Simon Huttegger (Irvine LPS) - Schnorr Randomness and Lévi's Martingale Convergence Theorem, 11:45am
Abstract. Much recent work in algorithmic randomness concerns characterizations of randomness in terms of the almost everywhere behavior of suitably effectivized versions of functions from analysis or probability. In this talk, we take a look at Lévi's Martingale Convergence Theorem from this perspective. Levi's theorem is of fundamental importance to Bayesian epistemology. We note that much of Pathak, Rojas, and Simpson's work on Schnorr randomness and the Lebesgue Differentiation Theorem in the Euclidean context carries over to Lévi's Martingale Convergence Theorem in the Cantor space context. We discuss the methodological choices one faces in choosing the appropriate mode of effectivization and the potential bearing of these results on Schnorr's critique of Martin-Löf. We also discuss the consequences of our result for the Bayesian model of learning.
Deborah Mayo (VA Tech) - Probing With Severity: Beyond Bayesian Probabilism and Frequentist Performance, 2:45pm
Abstract. Getting beyond today’s most pressing controversies revolving around statistical methods and irreproducible findings requires scrutinizing underlying statistical philosophies. Two main philosophies about the roles of probability in statistical inference are probabilism and performance (in the long-run). The first assumes that we need a method of assigning probabilities to hypotheses; the second assumes that the main function of statistical method is to control long-run performance. I offer a third goal: controlling and evaluating the probativeness of methods. A statistical inference, in this conception, takes the form of inferring hypotheses to the extent that they have been well or severely tested. A report of poorly tested claims must also be part of an adequate inference. I show how the “severe testing” philosophy clarifies and avoids familiar criticisms and abuses of significance tests and cognate methods (e.g., confidence intervals). Severity may be threatened in three main ways: fallacies of rejection and non-rejection, unwarranted links between statistical and substantive claims, and violations of model assumptions. I illustrate with some controversies surrounding the use of significance tests in the discovery of the Higgs particle in high energy physics.

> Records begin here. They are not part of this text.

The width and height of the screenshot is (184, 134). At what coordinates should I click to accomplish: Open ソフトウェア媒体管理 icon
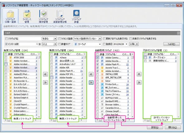pos(43,17)
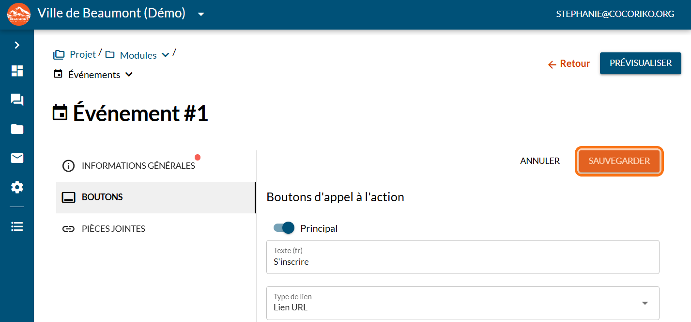
Task: Toggle the Principal button switch off
Action: point(284,228)
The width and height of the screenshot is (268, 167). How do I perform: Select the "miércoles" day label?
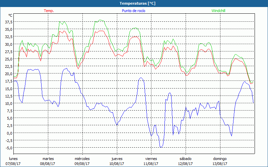(82, 158)
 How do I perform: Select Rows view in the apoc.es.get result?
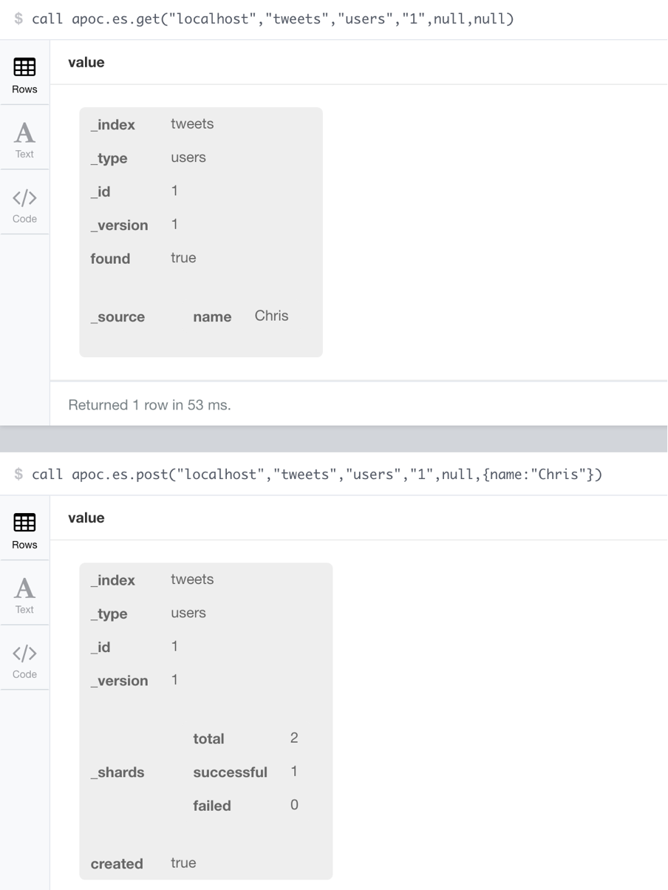pyautogui.click(x=24, y=75)
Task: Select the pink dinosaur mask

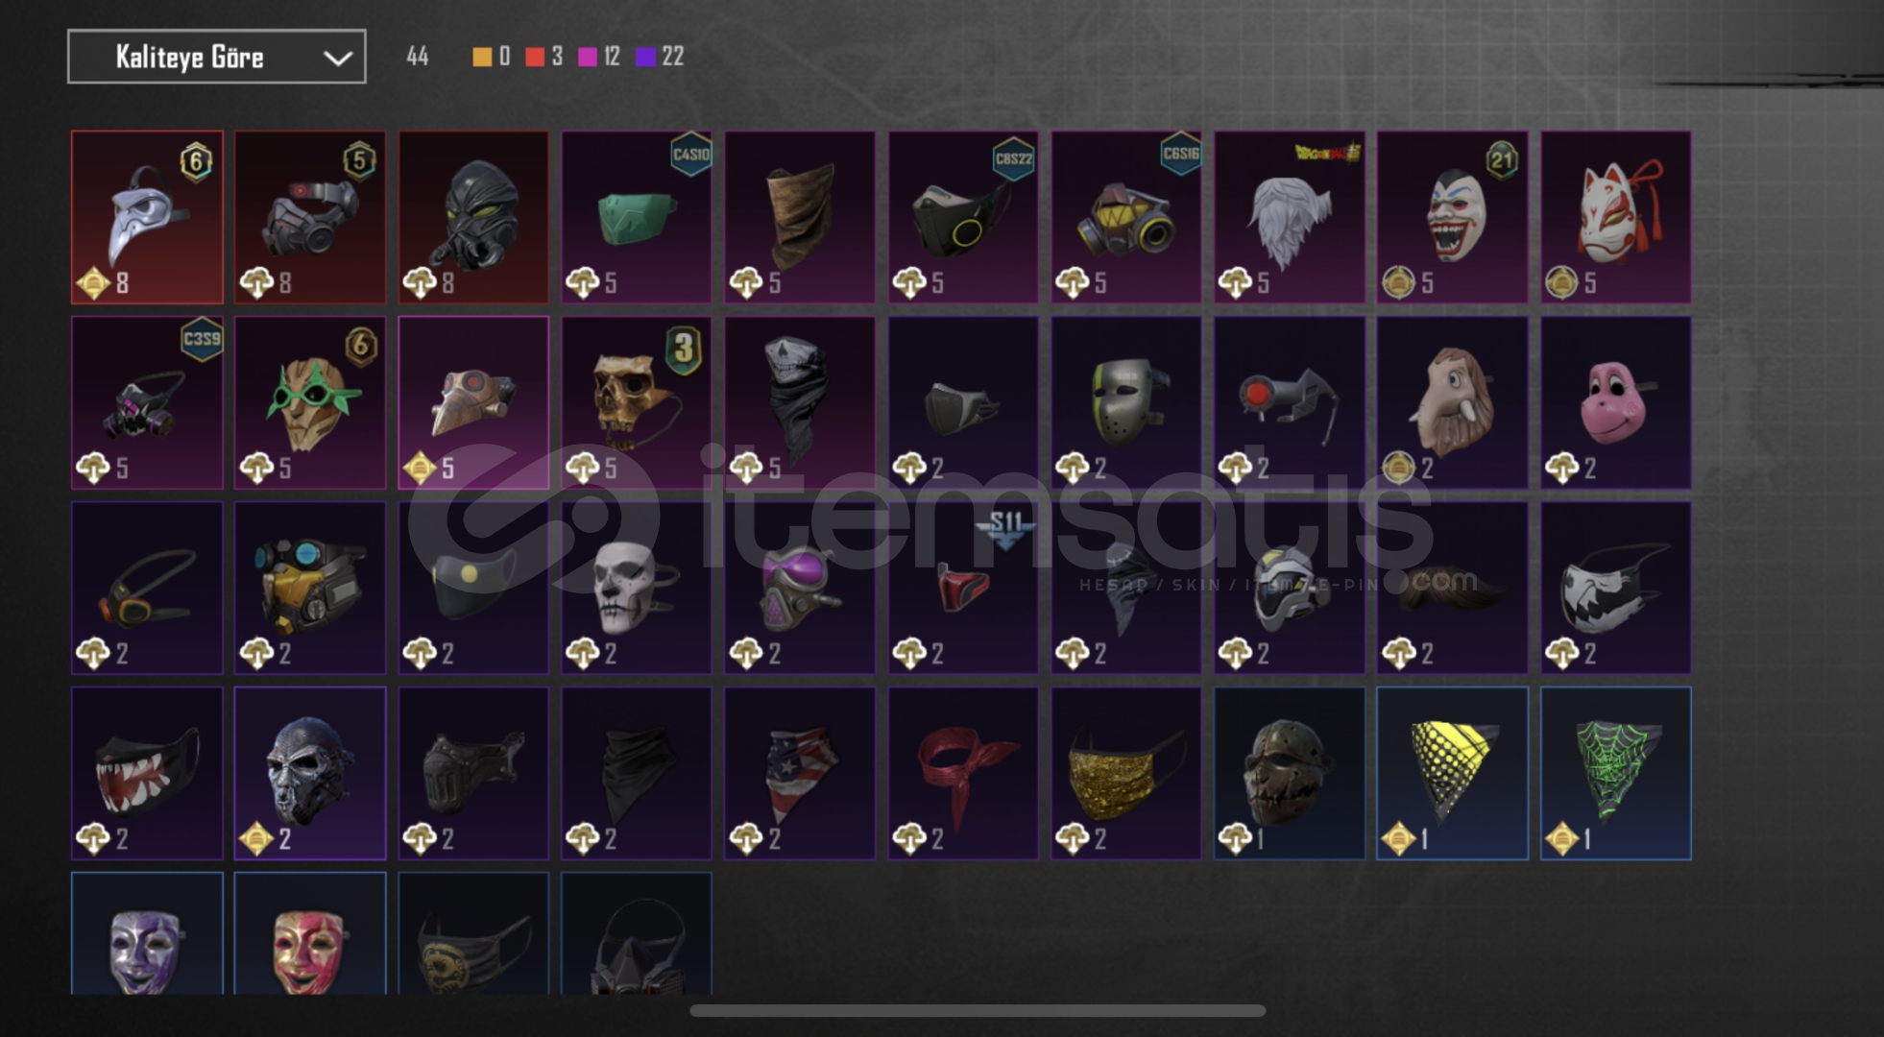Action: (1616, 402)
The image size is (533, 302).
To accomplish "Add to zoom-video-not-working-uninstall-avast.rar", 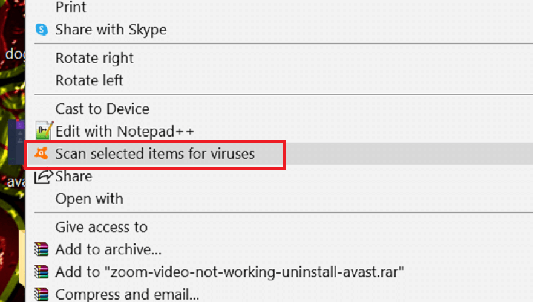I will tap(229, 272).
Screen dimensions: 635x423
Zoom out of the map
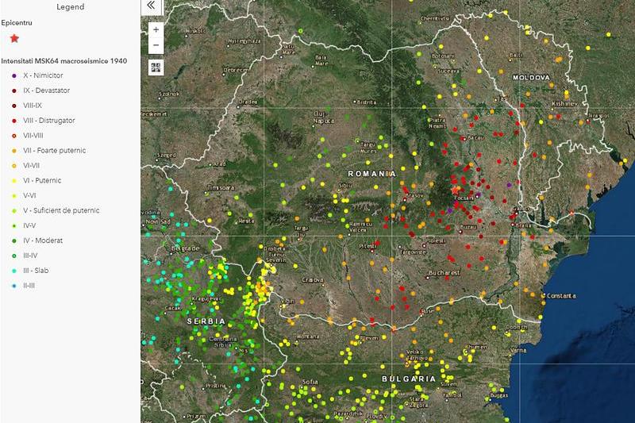click(156, 46)
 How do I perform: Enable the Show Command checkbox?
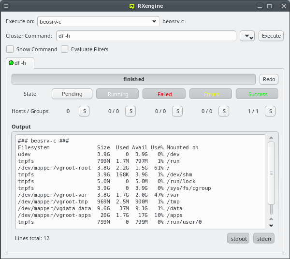(10, 49)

Teddy Seidenfeld (CMU) - Radically Elementary Imprecise Probability Based on Extensive Measurement, 4:30pm
Abstract. This presentation begins with motivation for "precise" non-standard probability. Using two old challenges -- involving (i) symmetry of probabilistic relevance and (ii) respect for weak dominance -- I contrast the following three approaches to conditional probability given a (non-empty) "null" event and their three associated decision theories.
Approach #1 – Full Conditional Probability Distributions (Dubins, 1975) conjoined with Expected Utility.
Approach #2 – Lexicographic Probability conjoined with Lexicographic Expected Value (e.g., Blume et al., 1991).
Approach #3 – Non-standard Probability and Expected Utility based on Non-Archimedean Extensive Measurement (Narens, 1974).
The second part of the presentation discusses progress we've made using Approach #3 within a context of Imprecise Probability.